The Southern African Bursary at Churchill College opened several life-changing doors for me. It enabled me at the time, to escape from the severe, daily restrictions apartheid South Africa imposed on the thinking, feeling, imagining, and movement of black South Africans. According to South African law black people lived for the sole purpose of working for white people.

Away from such a dispiriting environment, I got to experience, far more than I could imagine at the time, a lot more freedom in the United Kingdom, particularly in the welcoming atmosphere at Churchill College. I lived with my wife and son at the Wolfson Flats where married graduate students from around the world interacted in a rich international environment far away from racist dogma and parochialism of white-ruled South Africa.

Cambridge also gave me a solid foundation for doctoral studies, setting me on the way to a firm academic career.

Were you aware during your time here, that students and Fellows were donating to the Southern African Bursary?

Yes, I was, and that awareness was most humbling. I admired and respected how the bursary was a concrete manifestation of the collective commitment of the College’s students and Fellows to what I experienced as humane internationalism. On the day of my arrival at the beginning of the Michaelmas term in 1973 I was welcomed to the College on behalf of the Bursary by student Kari Blackburn (later Boto). She became a family friend and went on to be an accomplished BBC World Service journalist.  We cherish her memory.

What is your favourite memory from your time studying at Churchill?
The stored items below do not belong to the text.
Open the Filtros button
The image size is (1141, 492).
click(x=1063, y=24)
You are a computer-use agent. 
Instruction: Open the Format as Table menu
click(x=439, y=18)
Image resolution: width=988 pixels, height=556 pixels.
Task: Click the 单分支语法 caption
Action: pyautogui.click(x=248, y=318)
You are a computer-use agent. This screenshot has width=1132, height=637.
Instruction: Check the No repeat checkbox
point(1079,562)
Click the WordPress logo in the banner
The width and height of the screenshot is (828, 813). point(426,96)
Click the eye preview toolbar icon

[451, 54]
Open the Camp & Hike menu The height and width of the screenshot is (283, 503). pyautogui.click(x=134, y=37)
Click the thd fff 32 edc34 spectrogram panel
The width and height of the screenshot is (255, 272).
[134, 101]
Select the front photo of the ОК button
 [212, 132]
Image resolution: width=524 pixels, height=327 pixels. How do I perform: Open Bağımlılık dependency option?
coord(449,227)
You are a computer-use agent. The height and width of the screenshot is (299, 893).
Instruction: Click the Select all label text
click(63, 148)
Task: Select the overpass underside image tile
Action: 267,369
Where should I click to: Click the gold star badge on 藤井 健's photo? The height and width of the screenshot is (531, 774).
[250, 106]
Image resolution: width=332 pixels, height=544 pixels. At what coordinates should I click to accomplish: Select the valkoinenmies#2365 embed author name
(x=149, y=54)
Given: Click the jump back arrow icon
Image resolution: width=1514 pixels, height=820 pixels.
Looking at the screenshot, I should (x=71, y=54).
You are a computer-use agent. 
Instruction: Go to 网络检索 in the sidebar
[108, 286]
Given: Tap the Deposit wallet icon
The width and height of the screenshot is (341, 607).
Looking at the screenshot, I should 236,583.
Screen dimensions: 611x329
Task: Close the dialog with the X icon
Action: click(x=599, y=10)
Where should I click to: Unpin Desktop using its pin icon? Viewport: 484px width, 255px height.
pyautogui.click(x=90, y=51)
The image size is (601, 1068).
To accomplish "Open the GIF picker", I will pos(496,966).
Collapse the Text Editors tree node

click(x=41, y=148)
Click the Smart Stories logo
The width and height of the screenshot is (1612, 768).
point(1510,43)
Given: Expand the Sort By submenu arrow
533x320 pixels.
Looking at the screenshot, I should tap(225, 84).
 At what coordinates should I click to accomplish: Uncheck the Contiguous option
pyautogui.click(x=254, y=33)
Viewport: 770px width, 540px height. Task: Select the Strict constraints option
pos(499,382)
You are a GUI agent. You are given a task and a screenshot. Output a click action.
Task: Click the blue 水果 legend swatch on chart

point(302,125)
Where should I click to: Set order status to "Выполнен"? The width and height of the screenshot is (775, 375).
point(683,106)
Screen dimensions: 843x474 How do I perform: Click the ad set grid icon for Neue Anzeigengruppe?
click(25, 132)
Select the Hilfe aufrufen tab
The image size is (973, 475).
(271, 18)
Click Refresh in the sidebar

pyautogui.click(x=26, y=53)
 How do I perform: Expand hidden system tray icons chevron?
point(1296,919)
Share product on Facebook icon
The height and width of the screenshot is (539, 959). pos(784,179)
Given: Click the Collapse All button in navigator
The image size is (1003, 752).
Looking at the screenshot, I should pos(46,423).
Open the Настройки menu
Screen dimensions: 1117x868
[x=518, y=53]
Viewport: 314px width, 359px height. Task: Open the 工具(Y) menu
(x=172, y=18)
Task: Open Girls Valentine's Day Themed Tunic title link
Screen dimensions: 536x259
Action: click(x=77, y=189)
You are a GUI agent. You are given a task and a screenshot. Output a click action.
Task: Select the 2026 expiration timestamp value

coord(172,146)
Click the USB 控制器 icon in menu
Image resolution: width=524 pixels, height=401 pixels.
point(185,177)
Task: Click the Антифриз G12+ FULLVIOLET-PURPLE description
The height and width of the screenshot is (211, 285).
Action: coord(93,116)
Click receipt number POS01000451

I have many wonderful memories! But because the weekly tutorial was part of the historical fabric of the University and its colleges, I retain fond memories of the many tutorials I attended. The pressure on me to keep up with my readings and to make the necessary preparation for the rigorous demands of the tutorial were always amply rewarded by the quality of discursive interaction between me (or the small group of students I was a part of) and the presiding tutor, at Churchill College as well as at other Colleges to which I was attracted by tutors specialising in areas of literature I was interested in.

Do you think the Southern African Bursary is an important tradition to continue at Churchill College and if so, why?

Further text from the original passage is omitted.